課題文 ->
◆ ◆ ◆ ◆
ネットいじめで命を絶った15歳の少女

──「STOPit」を立ち上げるまでに、ずいぶん苦労されたと聞きました。「ネットいじめ」にまつわるあなたのストーリーを聞かせてください。

Todd Schobel氏(以下、Todd):ある日、私は車を運転していたんです。車内のラジオで、自殺をした15歳の女の子、Amanda Toddのニュースを聞きました。後にとても有名になったネットいじめによる自殺のケースです。Amandaはもう2年間もネットいじめだけでなく、リアルな場においてもいじめを受けていました。

Amandaは死の約1ヵ月前にビデオを作って、YouTubeに投稿していました。9分間のビデオでは、顔の下だけを見せていて、肉声を出さずに、フラッシュカードを使って自分の苦境を訴えていました。

(※動画の後半で、出血を含む自傷行為が映ります。閲覧にご注意ください)

私はそれを聞いたとき、部屋の片隅で、やるせなくてうずくまっている子どもの姿を思い浮かべました。親にも言えない、学校にも言えない、言ってしまうといじめがさらにひどくなるんじゃないかと恐れて、どうしようもなくなってしまっている子どもです。それではダメだと。私はこの問題をなんとかしたいと思いました。

今の時代は、みんなスマートフォンを持っているわけです。この状況を活かして、いじめなど何かしら悪い行為を見聞きした場合、悪い事件に巻き込まれた場合に、もっと簡単に、もっと早く立ち上がれる方法を提供したいと思ったんです。周りで傍観しているbystander(バイスタンダー)ではなくて、しっかりと立ち上がって声をあげてほしかったんです。
◆ ◆ ◆ ◆
設問 ->
[1] 課題文に出てくる、期間や時間の長さを表す表現をすべて挙げなさい。
[2] 課題文のうち、「(※動画の後半で、出血を含む自傷行為が映ります。閲覧にご注意ください)」から始まり「声をあげてほしかったんです。」で終わる部分を、一字一句変えずに書き写しなさい。

データ抜粋 ->
◆ ◆ ◆ ◆
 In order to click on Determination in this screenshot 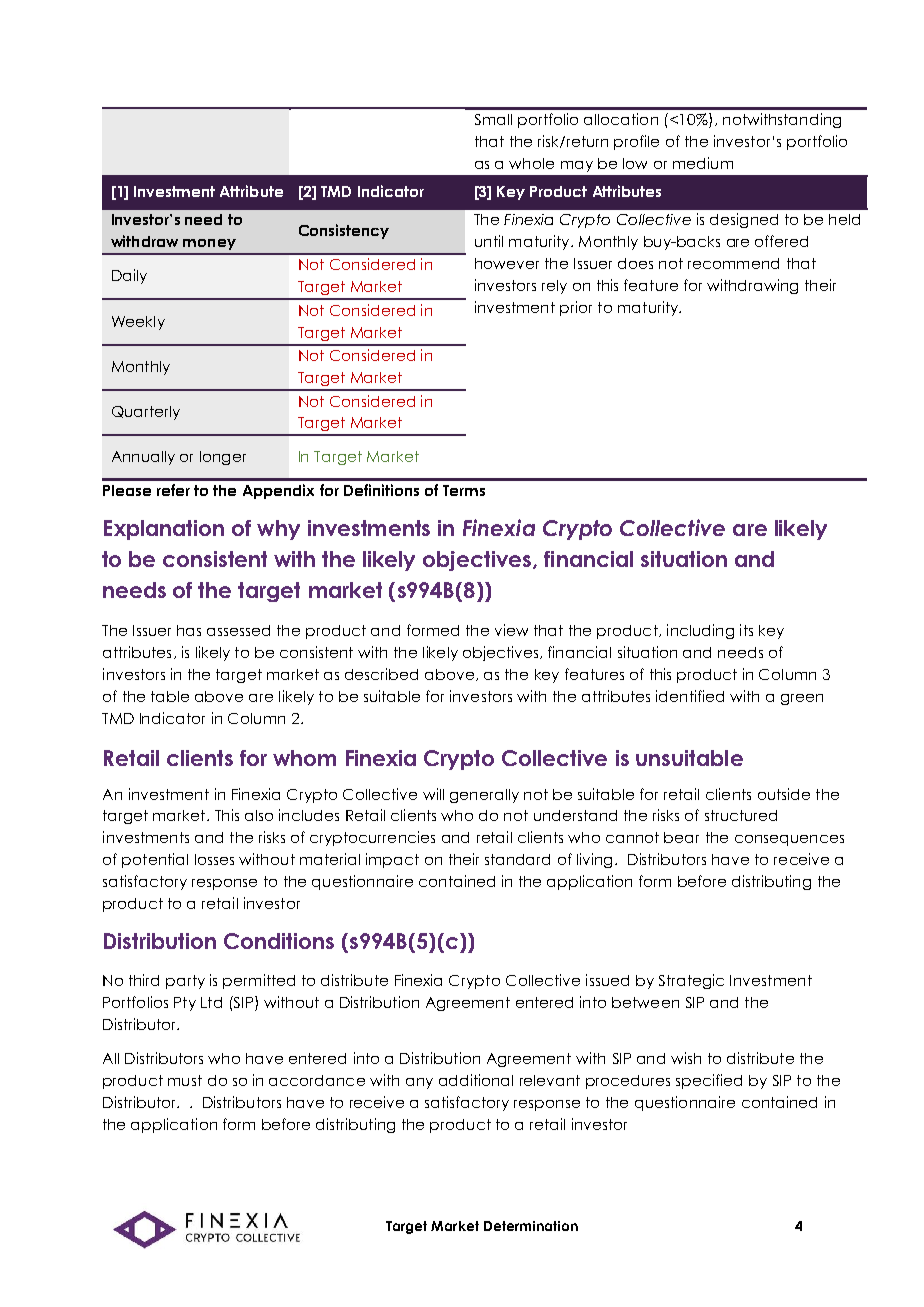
◆ ◆ ◆ ◆
解答一覧 ->
[1] 2年間、約1ヵ月、9分間

[2]
(※動画の後半で、出血を含む自傷行為が映ります。閲覧にご注意ください)

私はそれを聞いたとき、部屋の片隅で、やるせなくてうずくまっている子どもの姿を思い浮かべました。親にも言えない、学校にも言えない、言ってしまうといじめがさらにひどくなるんじゃないかと恐れて、どうしようもなくなってしまっている子どもです。それではダメだと。私はこの問題をなんとかしたいと思いました。

今の時代は、みんなスマートフォンを持っているわけです。この状況を活かして、いじめなど何かしら悪い行為を見聞きした場合、悪い事件に巻き込まれた場合に、もっと簡単に、もっと早く立ち上がれる方法を提供したいと思ったんです。周りで傍観しているbystander(バイスタンダー)ではなくて、しっかりと立ち上がって声をあげてほしかったんです。